Nov 07, 2009 17:51
I haven't read all of this yet. Only a few of the articles, actually. But what a few they were!
Wow, that sounded overly excited.
"Zonkeys are Pretty Much My Favorite Animal" by Jon Cohen, sounds like a cheesy title I would've written. But in the article, he talks about hybrids. Including zonkeys. Which are not a cross with a monkey, as I first thought. It's a zebra and a donkey. And zonkeys and zorses do look pretty darned cool. Pizzlies (grizzlies and polar bears) just look weird to me. I'm not sure I found a believable picture of a liger.
Turns out hybrids are more common than I and most people would think. What's really weird is if you do a search on Google images, you can't be quite sure which ones are real pictures and which ones are photoshopped. The real ones look so unreal.

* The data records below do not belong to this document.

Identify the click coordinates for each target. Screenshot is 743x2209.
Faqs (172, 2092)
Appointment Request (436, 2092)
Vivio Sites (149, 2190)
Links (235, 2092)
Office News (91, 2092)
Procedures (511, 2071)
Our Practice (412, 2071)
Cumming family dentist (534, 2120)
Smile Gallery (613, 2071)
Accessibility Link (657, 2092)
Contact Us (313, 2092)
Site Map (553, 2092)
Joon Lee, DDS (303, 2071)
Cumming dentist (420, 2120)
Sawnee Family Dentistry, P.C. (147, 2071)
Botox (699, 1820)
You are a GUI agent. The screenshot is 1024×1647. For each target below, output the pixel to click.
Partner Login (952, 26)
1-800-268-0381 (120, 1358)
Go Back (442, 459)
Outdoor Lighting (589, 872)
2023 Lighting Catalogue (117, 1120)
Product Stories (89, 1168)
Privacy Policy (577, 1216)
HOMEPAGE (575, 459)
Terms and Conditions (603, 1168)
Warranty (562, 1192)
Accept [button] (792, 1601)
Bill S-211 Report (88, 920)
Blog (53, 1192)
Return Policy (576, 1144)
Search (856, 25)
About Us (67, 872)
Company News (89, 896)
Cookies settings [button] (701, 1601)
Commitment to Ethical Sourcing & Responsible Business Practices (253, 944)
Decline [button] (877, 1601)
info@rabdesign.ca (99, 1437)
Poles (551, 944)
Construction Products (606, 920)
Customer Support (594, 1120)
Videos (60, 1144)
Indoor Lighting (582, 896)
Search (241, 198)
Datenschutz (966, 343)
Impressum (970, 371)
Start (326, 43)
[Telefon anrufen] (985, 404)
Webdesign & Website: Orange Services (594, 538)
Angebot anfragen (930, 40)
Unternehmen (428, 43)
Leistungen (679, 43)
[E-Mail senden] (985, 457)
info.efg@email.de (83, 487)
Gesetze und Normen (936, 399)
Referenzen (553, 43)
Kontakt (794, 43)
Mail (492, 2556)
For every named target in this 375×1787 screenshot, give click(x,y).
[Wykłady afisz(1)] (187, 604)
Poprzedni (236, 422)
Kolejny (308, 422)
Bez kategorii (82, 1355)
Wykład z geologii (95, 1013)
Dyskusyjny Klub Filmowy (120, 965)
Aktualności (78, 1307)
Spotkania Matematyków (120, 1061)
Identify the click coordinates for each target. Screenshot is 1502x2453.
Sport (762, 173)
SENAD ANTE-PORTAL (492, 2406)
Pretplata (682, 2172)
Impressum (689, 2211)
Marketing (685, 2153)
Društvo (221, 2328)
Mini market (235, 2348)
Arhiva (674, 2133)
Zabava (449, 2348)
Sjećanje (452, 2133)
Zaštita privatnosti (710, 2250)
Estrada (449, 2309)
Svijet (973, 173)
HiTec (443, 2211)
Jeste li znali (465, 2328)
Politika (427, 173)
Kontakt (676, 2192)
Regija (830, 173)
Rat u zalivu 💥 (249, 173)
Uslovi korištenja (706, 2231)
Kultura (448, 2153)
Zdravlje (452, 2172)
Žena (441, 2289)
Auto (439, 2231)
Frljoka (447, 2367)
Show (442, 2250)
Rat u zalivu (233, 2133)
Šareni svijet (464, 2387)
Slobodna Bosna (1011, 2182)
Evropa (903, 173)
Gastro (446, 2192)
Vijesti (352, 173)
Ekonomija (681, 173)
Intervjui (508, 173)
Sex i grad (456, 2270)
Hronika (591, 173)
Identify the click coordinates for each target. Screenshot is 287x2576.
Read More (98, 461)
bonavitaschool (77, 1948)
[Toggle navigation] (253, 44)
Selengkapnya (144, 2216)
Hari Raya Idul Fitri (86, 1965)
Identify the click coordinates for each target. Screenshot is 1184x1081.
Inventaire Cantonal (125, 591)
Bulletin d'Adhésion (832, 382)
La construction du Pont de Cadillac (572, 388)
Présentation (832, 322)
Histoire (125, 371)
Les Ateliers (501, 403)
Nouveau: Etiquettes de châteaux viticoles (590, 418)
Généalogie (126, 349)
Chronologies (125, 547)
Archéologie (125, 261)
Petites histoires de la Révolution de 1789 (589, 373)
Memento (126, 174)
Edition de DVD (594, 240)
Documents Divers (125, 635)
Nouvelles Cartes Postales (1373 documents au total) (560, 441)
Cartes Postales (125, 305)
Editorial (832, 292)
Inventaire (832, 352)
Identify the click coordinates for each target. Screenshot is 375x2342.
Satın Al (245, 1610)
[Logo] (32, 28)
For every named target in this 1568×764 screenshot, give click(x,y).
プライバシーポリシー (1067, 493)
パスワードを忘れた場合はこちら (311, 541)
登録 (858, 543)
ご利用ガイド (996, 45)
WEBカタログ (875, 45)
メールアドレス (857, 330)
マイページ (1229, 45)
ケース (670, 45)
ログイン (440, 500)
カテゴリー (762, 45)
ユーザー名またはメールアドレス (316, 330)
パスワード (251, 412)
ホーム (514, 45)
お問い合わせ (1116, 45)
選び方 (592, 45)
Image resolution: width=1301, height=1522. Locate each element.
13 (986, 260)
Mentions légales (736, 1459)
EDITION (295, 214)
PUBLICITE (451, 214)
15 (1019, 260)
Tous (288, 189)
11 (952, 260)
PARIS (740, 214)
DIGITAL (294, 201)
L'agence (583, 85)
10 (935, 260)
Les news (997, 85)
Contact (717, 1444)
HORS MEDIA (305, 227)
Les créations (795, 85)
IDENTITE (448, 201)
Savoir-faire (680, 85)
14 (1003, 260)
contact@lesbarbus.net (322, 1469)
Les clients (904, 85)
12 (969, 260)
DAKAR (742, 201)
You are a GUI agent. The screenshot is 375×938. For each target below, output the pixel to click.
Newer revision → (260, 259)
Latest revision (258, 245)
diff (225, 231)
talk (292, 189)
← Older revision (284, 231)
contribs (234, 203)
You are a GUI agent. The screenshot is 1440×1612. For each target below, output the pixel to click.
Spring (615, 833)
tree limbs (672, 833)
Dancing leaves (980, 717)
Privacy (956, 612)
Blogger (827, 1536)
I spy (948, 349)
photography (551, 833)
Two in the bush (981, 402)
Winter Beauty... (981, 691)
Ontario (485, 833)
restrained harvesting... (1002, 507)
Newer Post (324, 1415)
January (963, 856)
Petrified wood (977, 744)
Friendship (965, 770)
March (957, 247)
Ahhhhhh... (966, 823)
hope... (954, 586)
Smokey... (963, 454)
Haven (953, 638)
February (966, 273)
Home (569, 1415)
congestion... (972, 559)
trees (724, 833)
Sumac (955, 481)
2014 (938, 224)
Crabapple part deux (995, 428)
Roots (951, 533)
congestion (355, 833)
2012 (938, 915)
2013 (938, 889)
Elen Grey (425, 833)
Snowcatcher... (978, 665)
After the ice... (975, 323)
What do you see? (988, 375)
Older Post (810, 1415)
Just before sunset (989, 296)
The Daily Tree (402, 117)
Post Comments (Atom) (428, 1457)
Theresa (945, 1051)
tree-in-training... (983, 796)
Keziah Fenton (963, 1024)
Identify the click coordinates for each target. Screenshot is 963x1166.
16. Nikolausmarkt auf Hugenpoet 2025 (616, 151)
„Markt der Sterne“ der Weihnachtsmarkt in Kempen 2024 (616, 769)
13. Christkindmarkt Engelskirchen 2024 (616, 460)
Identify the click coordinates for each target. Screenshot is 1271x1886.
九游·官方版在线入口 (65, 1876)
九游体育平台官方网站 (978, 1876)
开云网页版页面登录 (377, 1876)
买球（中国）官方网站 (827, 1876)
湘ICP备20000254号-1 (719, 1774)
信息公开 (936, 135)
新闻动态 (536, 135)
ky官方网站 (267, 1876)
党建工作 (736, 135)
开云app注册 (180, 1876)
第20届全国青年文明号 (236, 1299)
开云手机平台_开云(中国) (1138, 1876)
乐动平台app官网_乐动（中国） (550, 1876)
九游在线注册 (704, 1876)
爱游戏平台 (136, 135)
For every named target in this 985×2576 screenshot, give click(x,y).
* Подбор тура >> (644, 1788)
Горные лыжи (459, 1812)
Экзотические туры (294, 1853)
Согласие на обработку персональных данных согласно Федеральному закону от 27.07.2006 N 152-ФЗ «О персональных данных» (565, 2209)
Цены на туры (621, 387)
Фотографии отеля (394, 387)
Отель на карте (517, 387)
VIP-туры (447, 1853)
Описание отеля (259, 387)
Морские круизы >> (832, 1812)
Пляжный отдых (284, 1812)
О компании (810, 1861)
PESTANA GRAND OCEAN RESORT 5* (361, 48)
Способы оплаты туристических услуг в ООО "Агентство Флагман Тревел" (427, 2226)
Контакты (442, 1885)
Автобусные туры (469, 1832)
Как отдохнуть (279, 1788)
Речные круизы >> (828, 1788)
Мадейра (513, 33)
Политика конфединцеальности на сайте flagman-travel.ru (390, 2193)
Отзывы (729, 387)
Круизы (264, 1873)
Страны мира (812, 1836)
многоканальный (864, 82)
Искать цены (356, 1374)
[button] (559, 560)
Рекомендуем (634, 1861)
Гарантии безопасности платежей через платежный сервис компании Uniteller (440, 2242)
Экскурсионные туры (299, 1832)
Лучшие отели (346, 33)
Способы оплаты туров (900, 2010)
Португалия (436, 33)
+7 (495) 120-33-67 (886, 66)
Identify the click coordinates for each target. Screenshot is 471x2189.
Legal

Also, turns out hybrids are a good way for a species to get in some new dna to play with. Even if a lot of them are sterile. And sometimes they even go off and form their own species.
Anyway, was cool. Go look for some weird animal hybrid pics!
"The Interpreter" by John Colapinto was a very long article, which I didn't realize when I got into it. But it didn't matter, because I was hooked and had to keep reading all about Piraha. Either Piraha proves Chomsky wrong, or it needs to be studied more. How weird to imagine a culture with no stories and no envisioning of the future. Who think 'few' 'some' and 'many' as their only concept of numbers.
But that's not even the only weird and cool part of the language. Speakers of it can even sing or hum it and still get across what they're trying to say. Without consonants, without vowels. I imagine like how you can say 'I don't know' just with a hum.
And then more linguistic awesomeness with "Untangling the Mystery of the Inca" by Gareth Cook. It's all about khipu. The cords they used as records, by putting knots in. A numbering system had been decoded, but now people are working on reading the khipu for far more than numbers. What really cool things are we going to learn about the Inca when they finally crack the khipu?
These anthologies of science writing as really good. I enjoy the science and nature writing ones slightly less. But they're all full of interesting and well-written articles. 2008's just started off with an especially good bang, so I had to tell you all.